## Screenshot grounding data
:::::

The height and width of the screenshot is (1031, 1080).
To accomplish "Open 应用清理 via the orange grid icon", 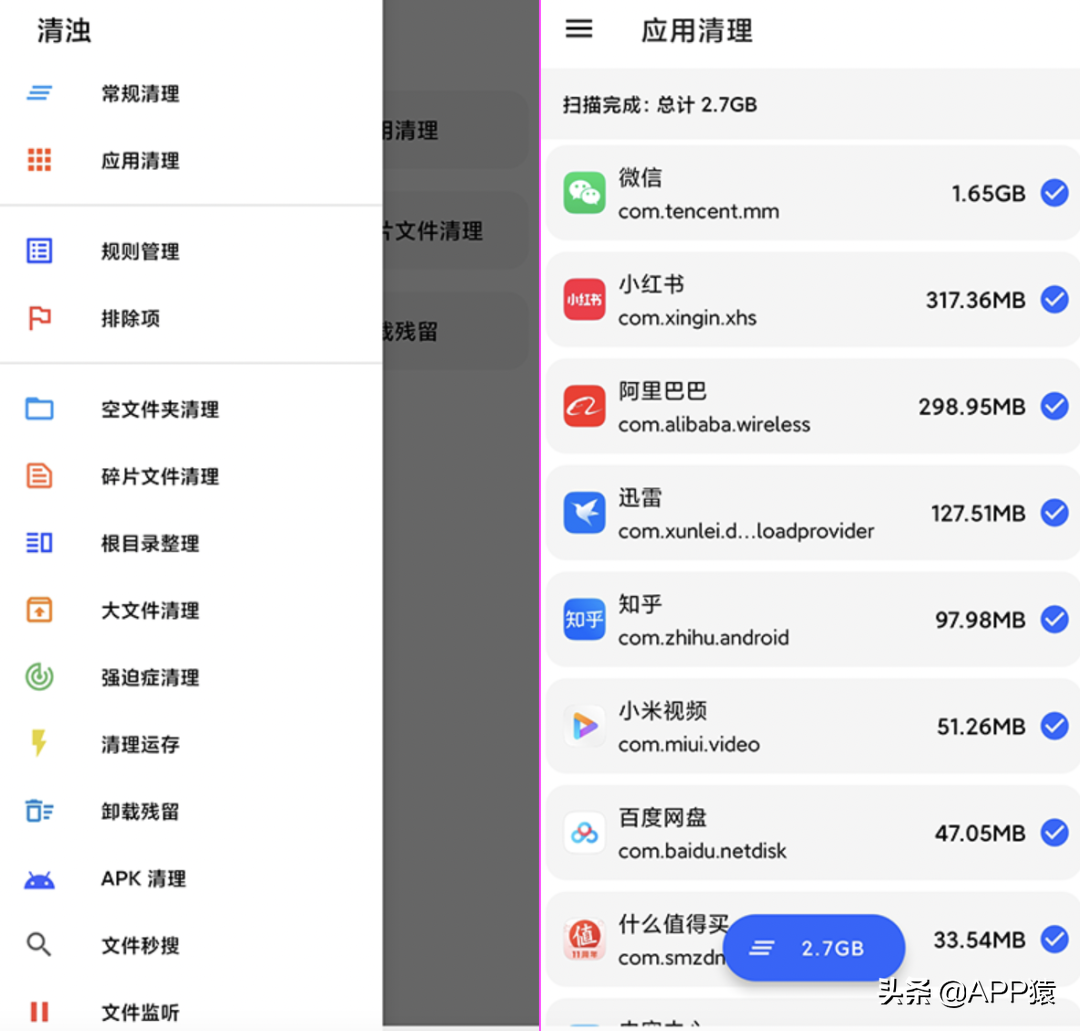I will (39, 160).
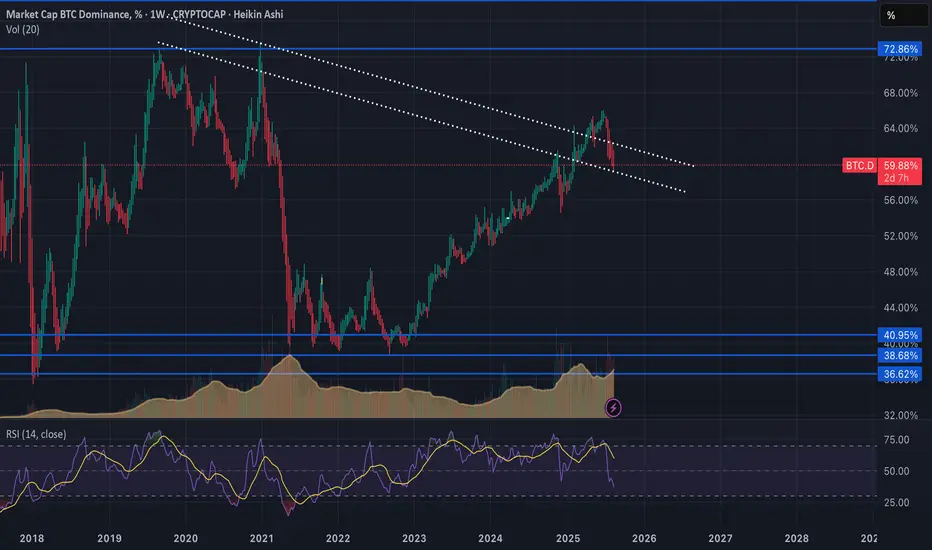Click the purple lightning bolt event icon
The height and width of the screenshot is (550, 932).
tap(614, 407)
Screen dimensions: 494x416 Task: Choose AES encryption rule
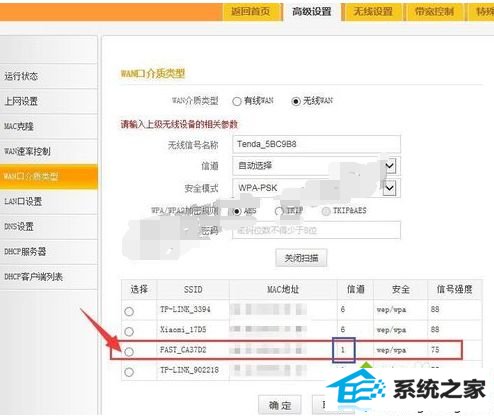pyautogui.click(x=237, y=211)
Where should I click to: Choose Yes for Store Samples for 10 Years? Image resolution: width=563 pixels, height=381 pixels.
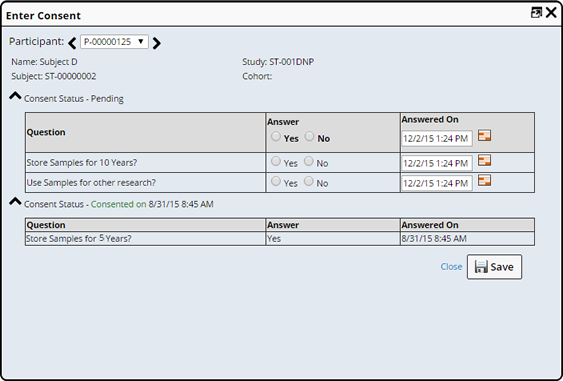276,161
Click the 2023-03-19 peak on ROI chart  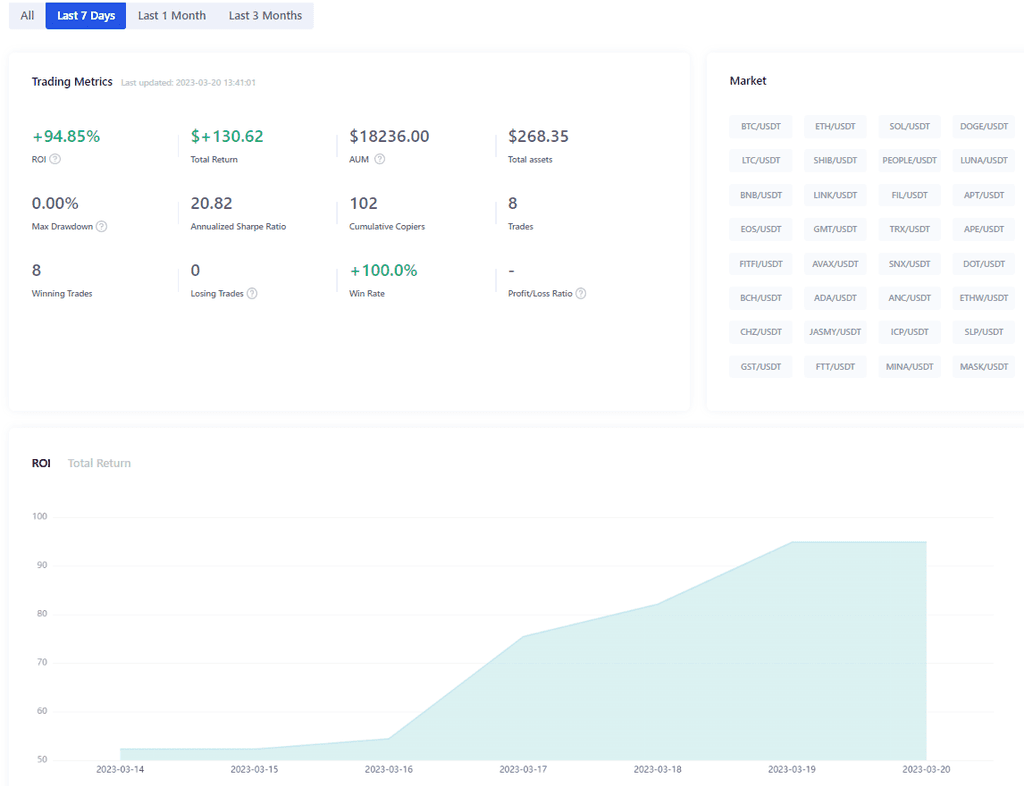792,542
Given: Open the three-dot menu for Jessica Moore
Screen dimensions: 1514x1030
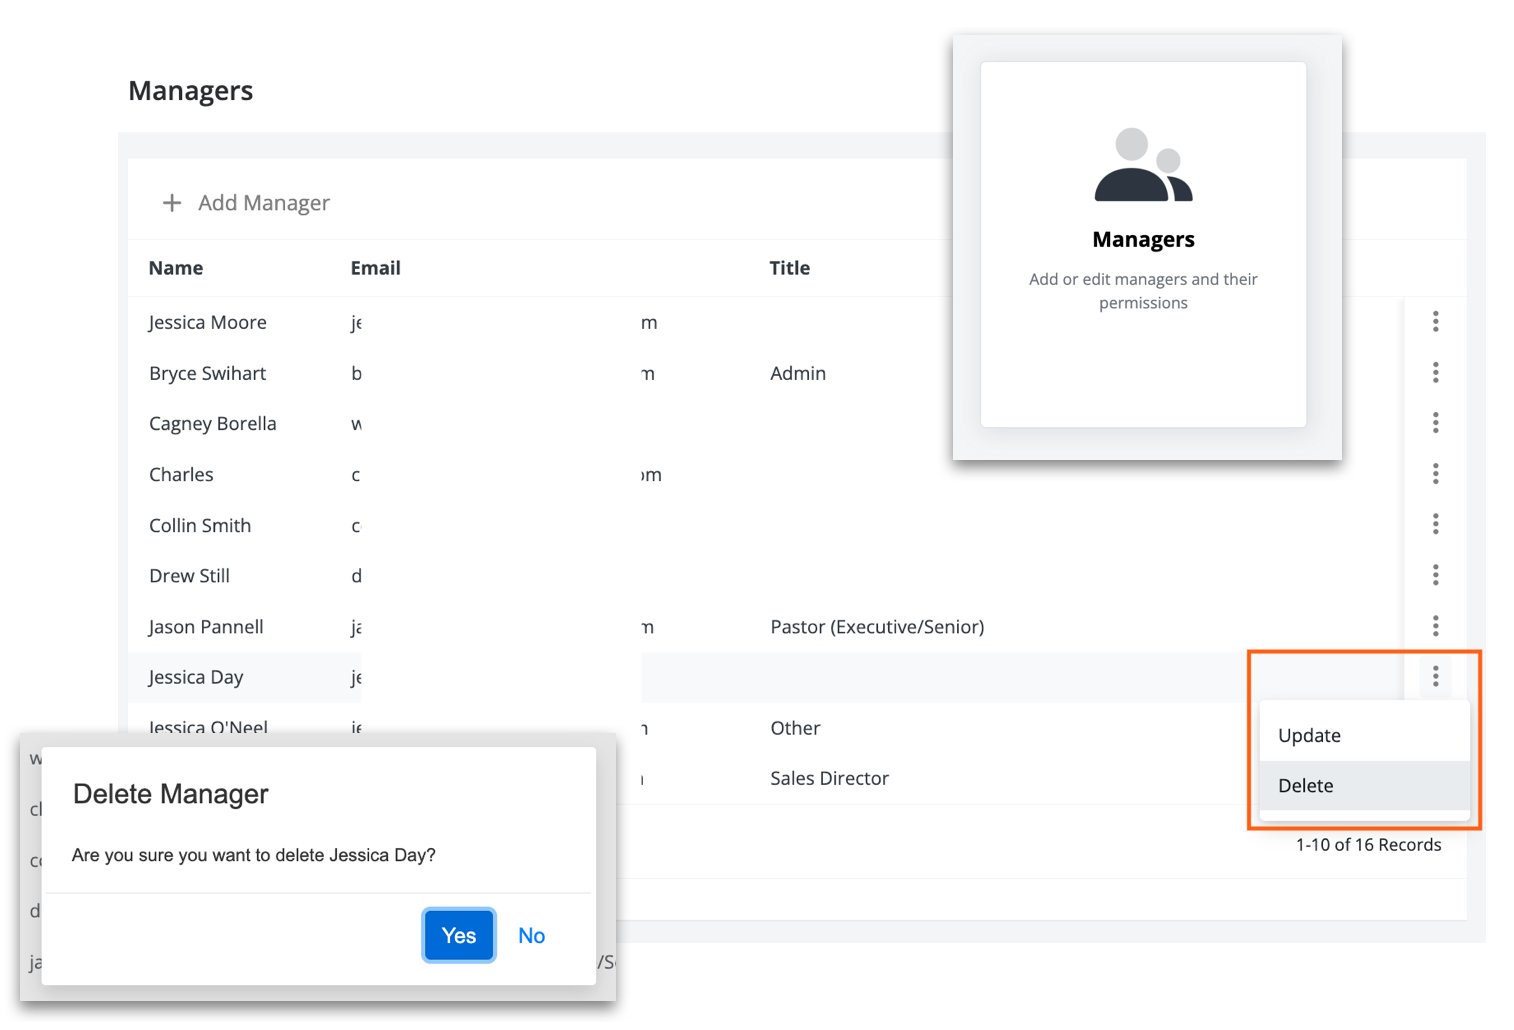Looking at the screenshot, I should coord(1435,321).
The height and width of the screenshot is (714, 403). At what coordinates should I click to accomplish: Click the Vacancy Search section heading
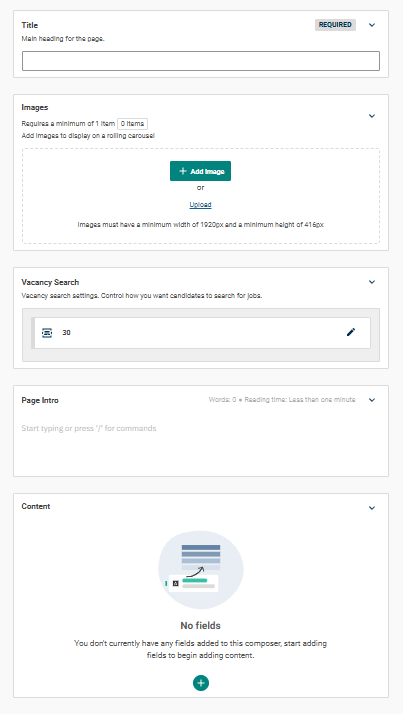pyautogui.click(x=50, y=282)
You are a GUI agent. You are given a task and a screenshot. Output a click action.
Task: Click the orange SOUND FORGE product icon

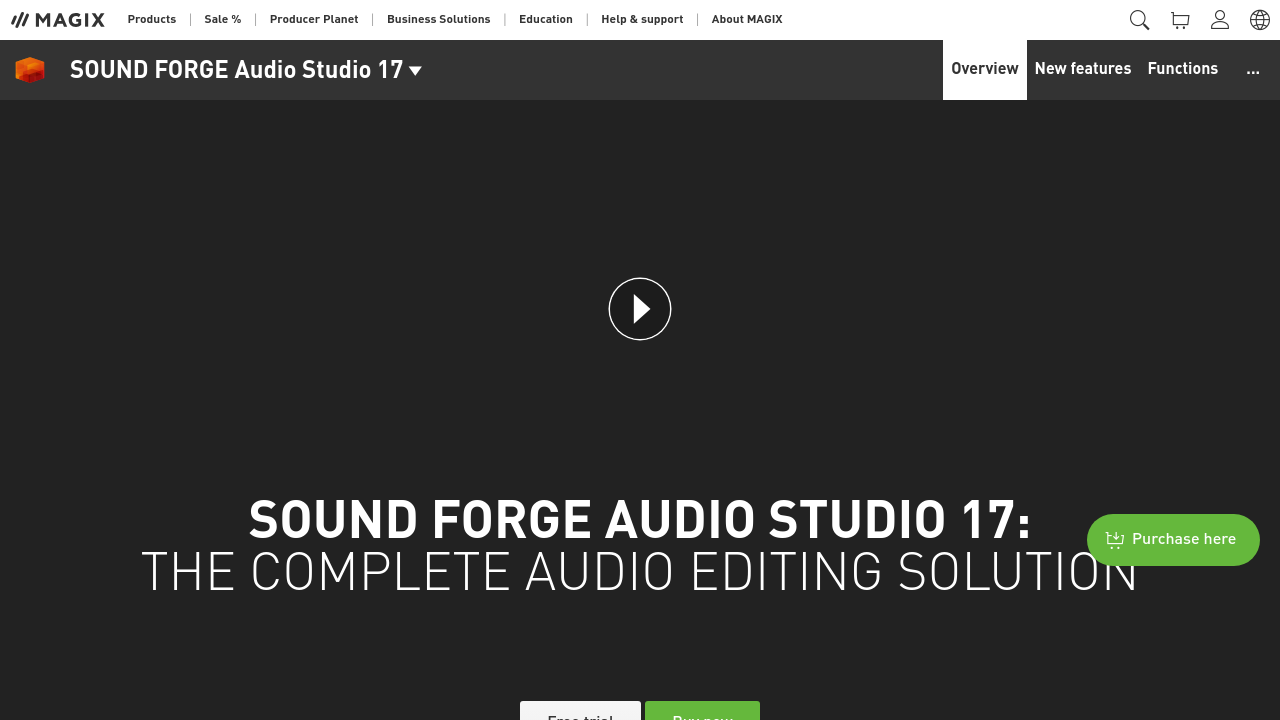pos(30,70)
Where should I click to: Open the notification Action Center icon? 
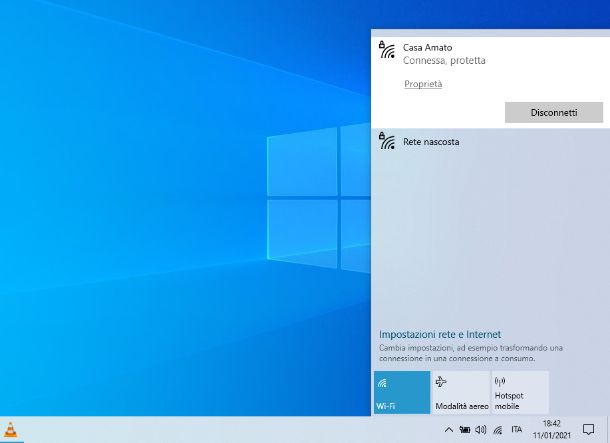point(588,430)
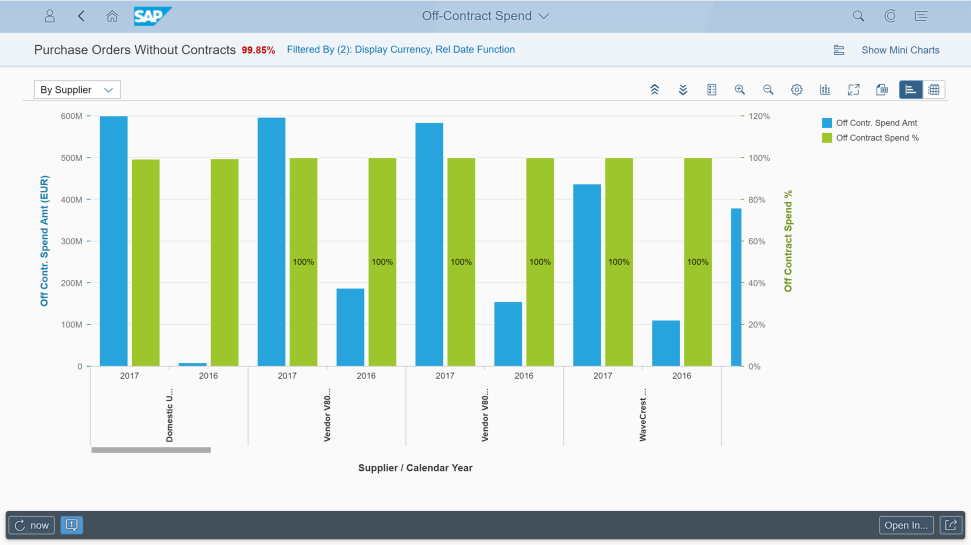The image size is (971, 545).
Task: Click the user profile icon
Action: pyautogui.click(x=50, y=16)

:::::

## WHAT TO DO
Omitting all pictures, restate word for word the lines from the one containing "You are a GUI" through the last line of the data.

## ANSWER BOX
You are a GUI agent. You are given a task and a screenshot. Output a click action.
Task: Click the orange SOUND FORGE product icon

pos(30,70)
Where should I click to: Open the notification Action Center icon? 
point(588,430)
The image size is (971, 545).
Task: Click the user profile icon
Action: pyautogui.click(x=50, y=16)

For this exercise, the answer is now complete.